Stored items
◆ ◆ ◆ ◆ ◆
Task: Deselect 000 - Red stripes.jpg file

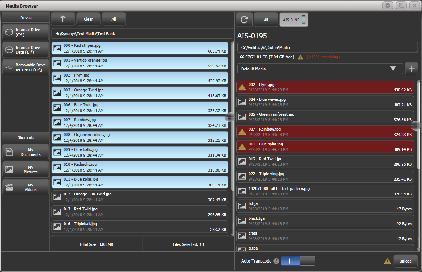Action: (x=140, y=48)
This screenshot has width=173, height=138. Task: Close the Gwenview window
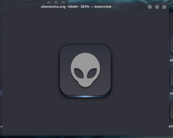coord(164,7)
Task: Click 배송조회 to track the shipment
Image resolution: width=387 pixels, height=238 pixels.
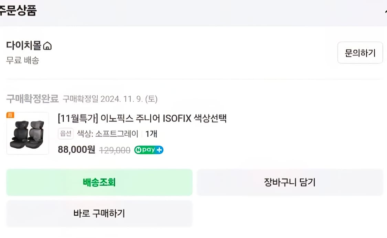Action: (x=99, y=182)
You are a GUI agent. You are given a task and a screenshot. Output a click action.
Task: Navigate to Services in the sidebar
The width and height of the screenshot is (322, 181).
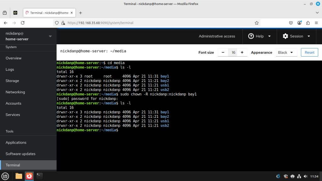click(x=13, y=115)
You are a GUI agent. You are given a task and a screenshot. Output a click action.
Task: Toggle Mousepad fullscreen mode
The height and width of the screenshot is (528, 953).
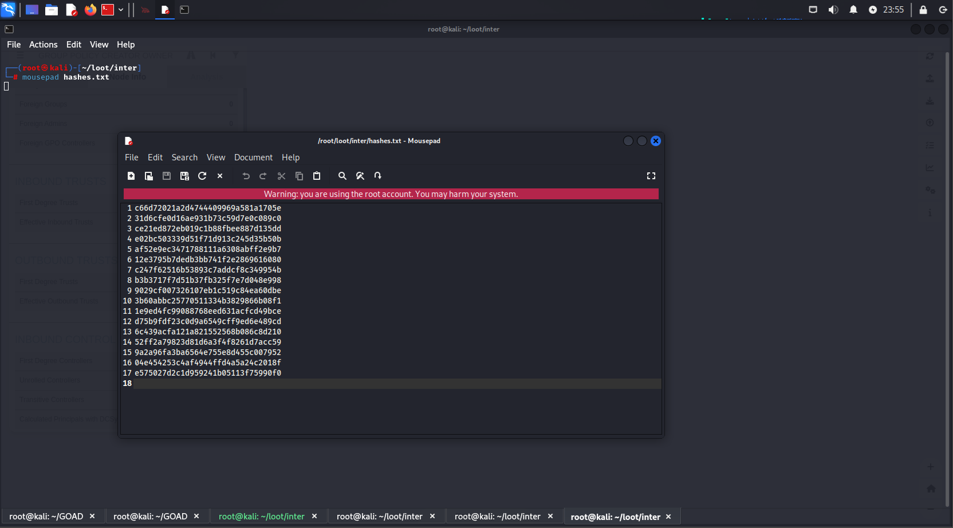tap(651, 176)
◆ ◆ ◆ ◆ ◆
● PROBLEM
Your copy should consist solely of the lines from the line containing "Task: Click 배송조회 to track the shipment" through the last line of the records above, reproduced exactly, with the pictures left out.

● RESULT FOR THIS TASK
Task: Click 배송조회 to track the shipment
Image resolution: width=387 pixels, height=238 pixels.
Action: (x=99, y=182)
You are a GUI agent. You are given a task and a screenshot. Output a click action.
Task: Navigate to Services in the sidebar
The width and height of the screenshot is (322, 181).
click(x=13, y=115)
You are a GUI agent. You are given a task and a screenshot. Output a click action.
Task: Toggle Mousepad fullscreen mode
The height and width of the screenshot is (528, 953).
tap(651, 176)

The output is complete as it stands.